Check your understanding:
1. In the article on Dr. David Hess's address, what ranking did Hess set as the school's target for the next three to five years?
2. Print the part of the article on Dr. David Hess's address that opens with the words containing "In his first" and closes with "share clinical data.".
3. According to the article on Dr. David Hess's address, why does Hess consider reaching a ranking of 65 an achievable goal? Answer in one to three sentences.

START Source text

In his first state of the school address as dean of Medical College of Georgia, Dr. David Hess proposed using the school’s regional campuses and associations to build a statewide health system that can aid struggling rural hospitals, increase its research funding and outreach and help address the state’s “terrible” health status.
He spoke Friday to a packed gathering of faculty, students and staff in Augusta and by two-way link with regional campuses in Albany, Athens, Atlanta, Rome and Savannah. With students, faculty and volunteer faculty in each place, the school should build on those associations to create a system that spans the state. Toward this end, he proposed creating the Georgia Research Institute for Translational Health Sciences, or GRITS, to link up regional health care systems and partners with Augusta and to begin to share clinical data.
That information “is a great mine of data that we’re not using,” Hess said.
With the Augusta University Cyber Institute and the health system’s ongoing partnership with health information technology company Cerner, clinicians could begin to use the data for things like personalized medicine and even genome sequencing, he said. While it once took more than a decade and billions to sequence a genome, it can now be done in 24 hours for less than $1,000, Hess said.
Other “places are starting to do this,” he said. “We’ve got to do this.”
The statewide network could also help the school increase its funding from the National Institutes of Health, which has been around $40 million in direct funding for the last decade, Hess said. As a result, the school’s ranking has languished in the 70s while public medical schools in neighboring states are in the 40s or even the top 15, he said. All the school would have to do is increase its direct funding by less than $4 million to reach 65, which Hess set as a target for the next three to five years.
“This is an achievable goal,” he said. “But we’ve got to retain and we’ve got to recruit.” The school needs to collaborate more with the University of Georgia on research and efforts are underway to do that, Hess said.
“You put us together, we’re a juggernaut,” he said.
The statewide health network could also help the school to begin addressing the state’s lousy health rankings, which are generally in the bottom 10 for most health measures, Hess said.
“We’re terrible,” he said. “We are in a really unhealthy state.”
That is particularly true in rural counties and the state health network could help hospitals in those counties struggling to recruit physicians through more use of telemedicine. One idea at Augusta University is to recruit a nurse practitioner from those areas, give them a year of residency and then help them staff the rural Emergency Departments with telemedicine support from Augusta, Hess said. Specialists in Augusta should also be consulting with the state’s Federally Qualified Health Centers and the health system is looking at creating an app where people could consult a physician directly from their smart phone, he said.
“These are the things we’ve got to do,” Hess said. The state’s health problems are the school’s responsibility, he said.
“We’re expected to address this,” Hess said. “This is our problem.”

END Source text
START Recorded data

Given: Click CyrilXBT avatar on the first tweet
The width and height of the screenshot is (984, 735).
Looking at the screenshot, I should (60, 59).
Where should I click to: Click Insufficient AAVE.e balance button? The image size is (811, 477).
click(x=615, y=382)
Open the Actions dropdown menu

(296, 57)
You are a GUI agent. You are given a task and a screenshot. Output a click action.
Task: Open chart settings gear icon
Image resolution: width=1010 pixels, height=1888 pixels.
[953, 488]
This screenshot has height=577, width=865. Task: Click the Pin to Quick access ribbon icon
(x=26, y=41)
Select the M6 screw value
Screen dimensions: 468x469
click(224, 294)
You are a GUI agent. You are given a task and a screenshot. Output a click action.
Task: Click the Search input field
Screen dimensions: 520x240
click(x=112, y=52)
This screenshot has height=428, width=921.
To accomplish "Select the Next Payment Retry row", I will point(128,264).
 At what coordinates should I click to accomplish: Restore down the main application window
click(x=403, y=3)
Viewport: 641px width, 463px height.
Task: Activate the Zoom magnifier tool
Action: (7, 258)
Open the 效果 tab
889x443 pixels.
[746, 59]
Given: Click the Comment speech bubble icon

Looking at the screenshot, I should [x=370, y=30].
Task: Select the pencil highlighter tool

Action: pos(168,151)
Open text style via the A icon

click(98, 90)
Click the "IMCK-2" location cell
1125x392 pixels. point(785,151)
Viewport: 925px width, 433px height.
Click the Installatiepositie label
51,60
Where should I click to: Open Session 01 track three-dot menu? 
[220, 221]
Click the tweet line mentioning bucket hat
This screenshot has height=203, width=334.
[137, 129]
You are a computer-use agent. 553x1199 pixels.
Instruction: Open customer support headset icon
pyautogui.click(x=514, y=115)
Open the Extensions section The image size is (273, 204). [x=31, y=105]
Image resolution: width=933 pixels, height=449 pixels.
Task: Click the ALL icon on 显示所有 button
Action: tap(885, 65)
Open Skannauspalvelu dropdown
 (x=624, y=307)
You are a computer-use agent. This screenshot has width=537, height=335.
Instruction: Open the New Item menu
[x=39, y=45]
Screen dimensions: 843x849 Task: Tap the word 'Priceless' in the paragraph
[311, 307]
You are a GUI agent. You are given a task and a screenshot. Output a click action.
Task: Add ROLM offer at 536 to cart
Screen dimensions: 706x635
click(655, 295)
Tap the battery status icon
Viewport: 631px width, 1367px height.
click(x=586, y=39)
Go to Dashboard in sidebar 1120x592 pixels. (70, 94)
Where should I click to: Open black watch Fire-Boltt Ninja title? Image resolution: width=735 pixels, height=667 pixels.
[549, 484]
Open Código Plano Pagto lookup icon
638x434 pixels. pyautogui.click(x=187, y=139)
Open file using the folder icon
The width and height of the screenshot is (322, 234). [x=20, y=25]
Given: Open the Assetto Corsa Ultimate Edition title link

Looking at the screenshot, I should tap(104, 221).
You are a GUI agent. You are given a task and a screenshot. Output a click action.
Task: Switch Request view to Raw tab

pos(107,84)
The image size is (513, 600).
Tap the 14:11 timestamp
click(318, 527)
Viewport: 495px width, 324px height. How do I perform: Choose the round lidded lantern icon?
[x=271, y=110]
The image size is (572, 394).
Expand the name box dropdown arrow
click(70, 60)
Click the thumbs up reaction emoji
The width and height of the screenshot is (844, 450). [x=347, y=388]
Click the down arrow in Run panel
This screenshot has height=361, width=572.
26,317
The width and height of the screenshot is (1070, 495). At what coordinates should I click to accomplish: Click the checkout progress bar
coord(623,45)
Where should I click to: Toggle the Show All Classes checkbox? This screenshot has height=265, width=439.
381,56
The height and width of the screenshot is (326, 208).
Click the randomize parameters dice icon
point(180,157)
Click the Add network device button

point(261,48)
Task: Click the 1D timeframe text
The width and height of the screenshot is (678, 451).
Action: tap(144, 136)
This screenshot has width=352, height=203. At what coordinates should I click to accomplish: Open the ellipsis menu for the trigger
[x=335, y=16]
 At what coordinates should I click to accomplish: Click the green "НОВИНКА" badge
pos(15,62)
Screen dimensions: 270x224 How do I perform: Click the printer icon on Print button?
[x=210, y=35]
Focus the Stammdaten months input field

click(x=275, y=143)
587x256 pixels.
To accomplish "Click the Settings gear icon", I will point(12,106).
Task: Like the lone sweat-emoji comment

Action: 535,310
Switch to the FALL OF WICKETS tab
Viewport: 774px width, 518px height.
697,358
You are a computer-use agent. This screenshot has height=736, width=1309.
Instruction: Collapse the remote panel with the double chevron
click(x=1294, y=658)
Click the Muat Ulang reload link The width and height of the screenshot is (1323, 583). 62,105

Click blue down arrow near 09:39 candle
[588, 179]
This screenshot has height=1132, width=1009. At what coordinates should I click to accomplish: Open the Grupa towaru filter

END Recorded data

Exercise responses:
1. 65

2.
In his first state of the school address as dean of Medical College of Georgia, Dr. David Hess proposed using the school’s regional campuses and associations to build a statewide health system that can aid struggling rural hospitals, increase its research funding and outreach and help address the state’s “terrible” health status.
He spoke Friday to a packed gathering of faculty, students and staff in Augusta and by two-way link with regional campuses in Albany, Athens, Atlanta, Rome and Savannah. With students, faculty and volunteer faculty in each place, the school should build on those associations to create a system that spans the state. Toward this end, he proposed creating the Georgia Research Institute for Translational Health Sciences, or GRITS, to link up regional health care systems and partners with Augusta and to begin to share clinical data.

3. To reach a ranking of 65, the school would only have to increase its direct funding from the National Institutes of Health by less than $4 million.